▸ SHORT PROBLEM
Copy the stretch of the interview excerpt below from "My sister and" through "significant at all?", word for word.

▸ QUOTED TEXT
|---|

So why not say, To Mom?

My sister and I have always called my parents by their first names. It’s always been the most natural thing for us—I think I tried calling them Mom and Dad once, and it felt weird and impersonal. When I was nine, one of my teachers asked my mom if “Ceci” meant “Mom” in Spanish, because she kept hearing us call her that. I thought, it is our word for Mom.

 

Speaking of moms and names, the main mother figure in Everyone Knows You Go Home is named Elda. Is that significant at all?

Honestly, I originally thought of calling her Elsa, but then Frozen became a huge thing and my nieces were always singing “Let It Go,” and as adorable as they are, it ruined the name for me. So then I thought of Elda, and out of curiosity I googled its meaning and learned it means Warrior, which suits her so perfectly.

|---|

[Raw entries]

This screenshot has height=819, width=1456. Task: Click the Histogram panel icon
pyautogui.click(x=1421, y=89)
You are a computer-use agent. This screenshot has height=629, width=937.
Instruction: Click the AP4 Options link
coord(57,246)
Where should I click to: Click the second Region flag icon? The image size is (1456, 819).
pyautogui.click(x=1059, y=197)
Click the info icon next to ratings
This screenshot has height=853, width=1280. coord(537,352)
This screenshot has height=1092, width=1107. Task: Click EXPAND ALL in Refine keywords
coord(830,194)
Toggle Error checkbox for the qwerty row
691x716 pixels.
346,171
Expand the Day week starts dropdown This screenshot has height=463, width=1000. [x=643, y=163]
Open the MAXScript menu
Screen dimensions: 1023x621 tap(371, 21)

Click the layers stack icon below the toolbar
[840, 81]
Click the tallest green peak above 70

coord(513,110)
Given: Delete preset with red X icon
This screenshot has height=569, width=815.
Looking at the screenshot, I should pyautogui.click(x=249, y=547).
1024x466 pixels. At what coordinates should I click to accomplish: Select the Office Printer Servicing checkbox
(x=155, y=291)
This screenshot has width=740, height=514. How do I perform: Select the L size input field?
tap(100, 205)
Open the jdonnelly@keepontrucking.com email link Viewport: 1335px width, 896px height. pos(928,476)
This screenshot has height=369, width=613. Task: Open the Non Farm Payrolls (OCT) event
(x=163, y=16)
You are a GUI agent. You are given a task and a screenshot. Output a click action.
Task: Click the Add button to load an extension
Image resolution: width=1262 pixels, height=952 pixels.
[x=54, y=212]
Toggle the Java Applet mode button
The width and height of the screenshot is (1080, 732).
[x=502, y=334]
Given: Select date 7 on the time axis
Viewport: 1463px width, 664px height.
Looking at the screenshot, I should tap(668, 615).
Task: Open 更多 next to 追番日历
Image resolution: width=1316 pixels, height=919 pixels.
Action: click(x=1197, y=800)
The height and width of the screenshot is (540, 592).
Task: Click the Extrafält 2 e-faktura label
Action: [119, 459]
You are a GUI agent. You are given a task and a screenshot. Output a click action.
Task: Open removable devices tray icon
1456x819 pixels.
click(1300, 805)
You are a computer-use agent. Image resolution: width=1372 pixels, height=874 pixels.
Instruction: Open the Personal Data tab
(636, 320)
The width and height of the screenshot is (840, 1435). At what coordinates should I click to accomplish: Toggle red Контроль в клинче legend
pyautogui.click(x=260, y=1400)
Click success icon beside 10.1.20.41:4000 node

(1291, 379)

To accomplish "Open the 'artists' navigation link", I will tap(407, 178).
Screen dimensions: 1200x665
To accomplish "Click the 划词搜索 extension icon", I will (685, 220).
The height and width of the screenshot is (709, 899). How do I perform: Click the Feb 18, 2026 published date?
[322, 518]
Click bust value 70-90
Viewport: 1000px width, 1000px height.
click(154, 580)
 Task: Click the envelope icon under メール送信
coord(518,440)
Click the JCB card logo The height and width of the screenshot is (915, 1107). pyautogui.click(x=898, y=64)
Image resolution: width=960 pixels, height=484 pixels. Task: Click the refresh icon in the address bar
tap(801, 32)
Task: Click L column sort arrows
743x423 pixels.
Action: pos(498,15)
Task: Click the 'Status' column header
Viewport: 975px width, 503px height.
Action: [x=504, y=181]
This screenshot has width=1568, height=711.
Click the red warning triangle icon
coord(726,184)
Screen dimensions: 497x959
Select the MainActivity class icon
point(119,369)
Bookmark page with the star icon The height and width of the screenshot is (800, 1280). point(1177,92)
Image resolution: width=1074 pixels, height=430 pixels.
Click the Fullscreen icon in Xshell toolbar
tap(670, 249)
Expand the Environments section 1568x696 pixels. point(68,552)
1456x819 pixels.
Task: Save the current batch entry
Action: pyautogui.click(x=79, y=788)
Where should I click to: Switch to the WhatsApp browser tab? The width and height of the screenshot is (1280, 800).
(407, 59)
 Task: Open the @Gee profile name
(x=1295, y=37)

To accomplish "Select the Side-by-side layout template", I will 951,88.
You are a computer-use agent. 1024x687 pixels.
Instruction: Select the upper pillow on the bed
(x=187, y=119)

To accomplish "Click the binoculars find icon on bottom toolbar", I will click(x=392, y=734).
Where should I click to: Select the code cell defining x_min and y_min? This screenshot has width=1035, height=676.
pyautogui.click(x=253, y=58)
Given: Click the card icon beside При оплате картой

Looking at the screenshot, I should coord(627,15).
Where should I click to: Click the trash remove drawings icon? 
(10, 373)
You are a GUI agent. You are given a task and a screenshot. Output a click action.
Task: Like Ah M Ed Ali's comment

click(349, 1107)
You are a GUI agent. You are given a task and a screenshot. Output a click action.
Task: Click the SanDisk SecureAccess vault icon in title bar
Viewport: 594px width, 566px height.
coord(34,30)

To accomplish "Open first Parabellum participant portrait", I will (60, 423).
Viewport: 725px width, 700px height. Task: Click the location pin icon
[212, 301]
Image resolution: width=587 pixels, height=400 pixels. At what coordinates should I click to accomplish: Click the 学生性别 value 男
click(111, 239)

|---|

▸ RESPONSE TO THIS TASK
My sister and I have always called my parents by their first names. It’s always been the most natural thing for us—I think I tried calling them Mom and Dad once, and it felt weird and impersonal. When I was nine, one of my teachers asked my mom if “Ceci” meant “Mom” in Spanish, because she kept hearing us call her that. I thought, it is our word for Mom.

 

Speaking of moms and names, the main mother figure in Everyone Knows You Go Home is named Elda. Is that significant at all?